Gold software was used to examine the interaction of intermolecular N-(4-bromophenyl)furan-2-carboxamide (3) and its analogues (5a-i) with NDM-positive A. baumannii protein [35]. The Gold score fitness function was used to estimate the binding energies of a produced ligand with a protein receptor. One hundred conformations of the NDM-1 active site per ligand were predicted to eliminate any basis in the docking process. A high-resolution crystal structure of NDM-1 bonded to L-captopril (PDB ID: 4EXS) from the Protein Data Bank (PDB) was chosen as a model for the entire docking investigation [36]. The binding site was sampled by keeping a distance of 20 Å around the amino acid residues Asn220, Cys208, His250, Gly219, His122, Asp124, His189, Val73, His120, Met67, and Trp93 [36]. These previously known amino acid residues from mutagenesis data are implicated to be crucial in defining the binding site/region of NDM-1 protein for the docking study of N-(4-bromophenyl)furan-2-carboxamide (3) derivatives. The X-ray crystallographic structure of NDM-1(4EXS) was prepared before the docking by the removal of L-captopril and water molecules. Moreover, the 4EXS was optimized by the protonation at a pH of 7.0 followed by the energy minimization using Amber99 force field in the Molecular Operating Environment (MOE). Furthermore, the N-(4-bromophenyl)furan-2-carboxamide (3) and its analogues (5a-i) were also energy minimized using the MMFF9x force field in MOE. Both the 4EXS structure and ligands were subjected to molecular docking for protein–ligand interaction analysis [37].

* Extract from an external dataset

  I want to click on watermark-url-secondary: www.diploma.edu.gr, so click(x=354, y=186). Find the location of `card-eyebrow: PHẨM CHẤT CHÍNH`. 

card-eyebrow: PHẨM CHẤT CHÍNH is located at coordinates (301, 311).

3.7. Molecular Dynamics (MD) Simulation

Molecular dynamics (MD) simulation was performed using the CHARMM36 force field in the GROMACS software [38]. The ligand (3, 5c, 5g, 5h, and 5i) topology files compatible with the receptor (4EXS) force field (CHARMM36) were obtained from the CGenFF server. The system was solvated using the TIP3P water model to represent the explicit water molecules. Moreover, the Na+ ions were also added to neutralize the system. The subsequent NVT and NPT equilibration simulations were carried out at 300 K using the Nosé–Hoover thermostat and the Parrinello–Rahman barostat, respectively [39]. After the energy minimization and equilibration steps, the MD simulation was performed for all the experimentally tested compounds to check their stability in the binding pocket over 50 ns. The root-mean-square deviation (RMSD) graphs of the simulated NDM-1 A. baumannii (3) and its analogues (5c, 5g, 5h, 5i) were plotted through the QTgrace software to analyze the stability of complexes (4EXS-3, 5c, 5g-5i) over 50 ns of MD simulation.

4. Conclusions

We synthesized N-(4-bromophenyl)furan-2-carboxamide (3) with an excellent yield (94%). A series of functionalized molecules (5a-i) were synthesized by the Suzuki–Miyaura cross-coupling reaction in moderate to good yields (43–83%). The molecule (3) was found to be the most effective compound against these bacteria, particularly NDM-positive A. baumannii as compared to various commercially available drugs. Docking studies and MD simulations revealed the stability of the protein–ligand complexes. All of the compounds (3, 5a-i) were embedded into the NDM-1 active site but compound (3) displayed hydrogen bonding and hydrophobic interactions: Pi-H and Pi-Pi. Further validation showed the stability of the protein–ligand complexes. The compound (3) was the most valuable and proved to be a potential antibacterial agent.